* Text provided
[Start of Attachment]
- Born: November 24, 1936 (age 89) Louisville, Kentucky, U.S.
- Education: Ohio State University
- Scientific career
- Fields: Psychology
- Workplaces: Emory University, University of Massachusetts Amherst
- Doctoral advisor: Julian Rotter

= Bonnie Strickland =

American psychologist (born 1936)

Bonnie Ruth Strickland (born November 24, 1936) is an American psychologist and academic. From her decades long career at Emory University and University of Massachusetts Amherst to her time as the president of the American Psychological Association (APA) she has contributed a great deal to clinical psychology, social psychology, and feminism.

Strickland was born in 1936 in Louisville, Kentucky and spent much of her early life in the south. She later went on to graduate school in Ohio to pursue a doctorate degree in psychology. As a closeted gay woman in the 1950s and 60s, she became very interested in learning about marginalized people through research. Strickland has become an important figure for psychologists and feminists alike and continues to contribute to academia as a professor at the University of Massachusetts to this day.

==Early life==
Strickland was born on November 24, 1936, to Willie Whitfield and Roy Strickland in Louisville, Kentucky. She later moved to Birmingham, Alabama with her mother and brother after her parents’ separation and spent much of her childhood there. Strickland believes that growing up in the South had a major impact on her development in adolescence, and it could be considered a key inspiration for the research she has conducted during her career and her dedication to civil rights.

At age 14, Strickland joined a softball team that played an important role in her discovery of her identity. She met other girls that reminded her of herself, and through her team members’ support, she came to terms with her lesbian identity. Following the discovery of her sexual orientation, she spent time reading the Bible and other literature on the subject which led her to believe homosexuality was a bad thing, and she resorted to remaining closeted for a long time.

Strickland's high school gym teacher helped her apply to Alabama College where she was accepted. As an undergraduate at Alabama College Strickland studied and received a degree in physical education but was introduced and took interest in psychology by a professor of hers named Herbert Eber. She then went on to get a psychology doctorate degree at Ohio State University in 1962.

==Psychology career==
In 1965 she started the positions of psychology faculty member and active Dean of Women at Emory University. During this time, she remained closeted, but she took part in an important psychology study that compared the mental health of homosexual and heterosexuals at the college. The data from this research showed that there wasn't an abundance of mental illness among homosexuals. In fact, the lesbians were found to have better mental health levels than heterosexual women. Following her time at Emory, she moved on to the University of Massachusetts, Amherst in 1973. While at Emory, she created a course on lesbian psychology which attracted many students’ interests.
[End of Attachment]
According to the biography of Bonnie Strickland, which professor at Alabama College introduced her to psychology?

* Saved entries
[Start of Attachment]
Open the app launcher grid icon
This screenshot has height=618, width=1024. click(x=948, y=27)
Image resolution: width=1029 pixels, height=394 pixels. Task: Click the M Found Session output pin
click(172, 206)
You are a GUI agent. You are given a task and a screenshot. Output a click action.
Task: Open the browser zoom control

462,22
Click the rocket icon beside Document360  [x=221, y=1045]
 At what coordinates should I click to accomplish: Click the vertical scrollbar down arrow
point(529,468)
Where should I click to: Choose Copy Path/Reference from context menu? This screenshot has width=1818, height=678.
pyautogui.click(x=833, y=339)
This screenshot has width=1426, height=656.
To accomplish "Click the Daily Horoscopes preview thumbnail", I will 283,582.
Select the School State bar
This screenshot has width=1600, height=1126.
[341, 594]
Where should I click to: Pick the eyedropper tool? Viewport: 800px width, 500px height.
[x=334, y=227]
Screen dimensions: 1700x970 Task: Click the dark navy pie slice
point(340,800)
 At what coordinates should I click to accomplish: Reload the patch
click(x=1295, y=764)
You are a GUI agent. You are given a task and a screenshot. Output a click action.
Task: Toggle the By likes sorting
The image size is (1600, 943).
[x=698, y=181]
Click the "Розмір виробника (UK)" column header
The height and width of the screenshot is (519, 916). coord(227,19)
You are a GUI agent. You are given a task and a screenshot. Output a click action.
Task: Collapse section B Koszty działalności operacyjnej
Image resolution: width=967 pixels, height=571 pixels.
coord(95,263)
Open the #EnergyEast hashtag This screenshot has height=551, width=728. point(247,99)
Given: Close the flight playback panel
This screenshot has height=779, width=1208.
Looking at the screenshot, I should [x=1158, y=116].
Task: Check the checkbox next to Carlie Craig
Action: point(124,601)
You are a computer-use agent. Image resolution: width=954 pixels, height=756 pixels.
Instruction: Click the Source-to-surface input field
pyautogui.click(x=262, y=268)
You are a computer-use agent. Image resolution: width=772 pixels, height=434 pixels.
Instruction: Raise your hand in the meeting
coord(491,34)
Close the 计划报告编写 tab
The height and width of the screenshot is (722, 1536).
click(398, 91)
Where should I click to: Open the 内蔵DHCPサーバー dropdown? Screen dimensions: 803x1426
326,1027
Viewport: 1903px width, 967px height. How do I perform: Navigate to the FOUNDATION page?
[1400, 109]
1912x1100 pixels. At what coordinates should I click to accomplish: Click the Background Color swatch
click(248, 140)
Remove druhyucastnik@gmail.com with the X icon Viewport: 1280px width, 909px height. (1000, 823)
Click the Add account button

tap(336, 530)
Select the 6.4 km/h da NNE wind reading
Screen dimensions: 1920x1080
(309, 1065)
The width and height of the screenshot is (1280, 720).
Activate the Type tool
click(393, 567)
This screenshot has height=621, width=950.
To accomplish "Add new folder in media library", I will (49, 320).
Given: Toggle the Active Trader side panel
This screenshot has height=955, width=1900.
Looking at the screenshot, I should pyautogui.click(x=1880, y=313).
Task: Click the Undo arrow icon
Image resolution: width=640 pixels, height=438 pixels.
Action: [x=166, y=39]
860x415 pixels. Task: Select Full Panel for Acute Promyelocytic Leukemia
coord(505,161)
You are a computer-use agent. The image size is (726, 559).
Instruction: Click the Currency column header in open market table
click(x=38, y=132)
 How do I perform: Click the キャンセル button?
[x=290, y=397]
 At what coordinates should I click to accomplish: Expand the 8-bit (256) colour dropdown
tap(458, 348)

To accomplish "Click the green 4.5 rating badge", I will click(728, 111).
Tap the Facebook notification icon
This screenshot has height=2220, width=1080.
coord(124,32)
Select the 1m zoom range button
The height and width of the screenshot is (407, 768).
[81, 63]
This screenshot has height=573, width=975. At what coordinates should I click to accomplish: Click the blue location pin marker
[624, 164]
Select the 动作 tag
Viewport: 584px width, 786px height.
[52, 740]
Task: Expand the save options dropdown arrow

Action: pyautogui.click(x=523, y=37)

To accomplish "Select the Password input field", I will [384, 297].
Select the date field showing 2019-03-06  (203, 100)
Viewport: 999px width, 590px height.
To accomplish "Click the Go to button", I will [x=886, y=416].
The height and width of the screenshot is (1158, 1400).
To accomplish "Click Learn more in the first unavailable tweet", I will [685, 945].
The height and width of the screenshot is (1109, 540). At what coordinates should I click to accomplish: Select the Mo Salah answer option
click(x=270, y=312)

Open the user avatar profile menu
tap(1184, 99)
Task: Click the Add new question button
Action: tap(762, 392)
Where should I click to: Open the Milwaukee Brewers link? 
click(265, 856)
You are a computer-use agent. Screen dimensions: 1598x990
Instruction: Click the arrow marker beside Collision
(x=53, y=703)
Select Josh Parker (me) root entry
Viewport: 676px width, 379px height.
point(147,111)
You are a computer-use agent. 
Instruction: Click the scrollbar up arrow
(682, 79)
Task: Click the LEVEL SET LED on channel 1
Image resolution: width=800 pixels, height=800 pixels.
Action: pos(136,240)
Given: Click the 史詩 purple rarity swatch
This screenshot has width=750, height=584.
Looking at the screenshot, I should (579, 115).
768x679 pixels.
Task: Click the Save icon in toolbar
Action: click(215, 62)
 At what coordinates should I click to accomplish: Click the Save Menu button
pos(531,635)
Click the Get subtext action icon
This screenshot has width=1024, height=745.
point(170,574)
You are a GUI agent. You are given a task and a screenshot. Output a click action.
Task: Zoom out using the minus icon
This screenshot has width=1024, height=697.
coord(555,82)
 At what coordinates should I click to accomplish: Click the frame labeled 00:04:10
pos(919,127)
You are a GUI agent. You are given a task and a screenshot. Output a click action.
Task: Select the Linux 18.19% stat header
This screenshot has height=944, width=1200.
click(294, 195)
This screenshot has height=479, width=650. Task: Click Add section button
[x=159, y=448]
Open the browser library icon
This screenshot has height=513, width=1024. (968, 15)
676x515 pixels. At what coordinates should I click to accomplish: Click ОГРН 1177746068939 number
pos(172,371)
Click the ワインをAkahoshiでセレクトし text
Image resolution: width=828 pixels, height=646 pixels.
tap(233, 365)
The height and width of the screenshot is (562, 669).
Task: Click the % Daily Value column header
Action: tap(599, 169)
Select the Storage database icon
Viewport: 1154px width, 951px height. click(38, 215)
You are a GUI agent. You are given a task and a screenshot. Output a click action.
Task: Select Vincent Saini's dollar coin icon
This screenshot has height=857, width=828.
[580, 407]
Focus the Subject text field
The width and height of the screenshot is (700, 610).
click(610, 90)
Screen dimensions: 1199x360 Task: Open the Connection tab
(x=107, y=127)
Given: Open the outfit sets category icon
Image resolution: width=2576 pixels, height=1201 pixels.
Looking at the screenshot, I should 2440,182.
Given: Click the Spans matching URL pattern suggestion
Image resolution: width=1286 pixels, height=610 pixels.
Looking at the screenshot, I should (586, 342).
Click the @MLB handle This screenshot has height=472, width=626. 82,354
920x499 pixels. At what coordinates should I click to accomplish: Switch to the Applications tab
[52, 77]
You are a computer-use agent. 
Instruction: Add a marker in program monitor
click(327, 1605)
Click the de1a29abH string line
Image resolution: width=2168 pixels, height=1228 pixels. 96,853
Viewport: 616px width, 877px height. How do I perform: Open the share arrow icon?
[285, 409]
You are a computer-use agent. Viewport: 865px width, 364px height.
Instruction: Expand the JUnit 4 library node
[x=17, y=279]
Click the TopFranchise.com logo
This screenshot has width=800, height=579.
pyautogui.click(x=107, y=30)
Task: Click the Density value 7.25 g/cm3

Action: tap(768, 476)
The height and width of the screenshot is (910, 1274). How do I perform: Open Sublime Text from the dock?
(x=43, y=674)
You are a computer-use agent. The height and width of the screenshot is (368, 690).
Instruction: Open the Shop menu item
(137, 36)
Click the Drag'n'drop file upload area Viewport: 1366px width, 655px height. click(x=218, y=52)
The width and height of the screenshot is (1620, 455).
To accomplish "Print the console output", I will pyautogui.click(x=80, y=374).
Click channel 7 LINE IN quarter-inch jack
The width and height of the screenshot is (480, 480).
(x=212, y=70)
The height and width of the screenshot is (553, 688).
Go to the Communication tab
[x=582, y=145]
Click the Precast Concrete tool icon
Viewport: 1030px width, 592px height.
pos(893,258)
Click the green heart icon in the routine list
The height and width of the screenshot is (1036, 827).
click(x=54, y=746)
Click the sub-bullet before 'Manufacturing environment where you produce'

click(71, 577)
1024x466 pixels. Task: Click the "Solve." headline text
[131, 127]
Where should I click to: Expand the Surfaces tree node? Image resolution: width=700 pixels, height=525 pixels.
[End of Attachment]
* Worked solution
Herbert Eber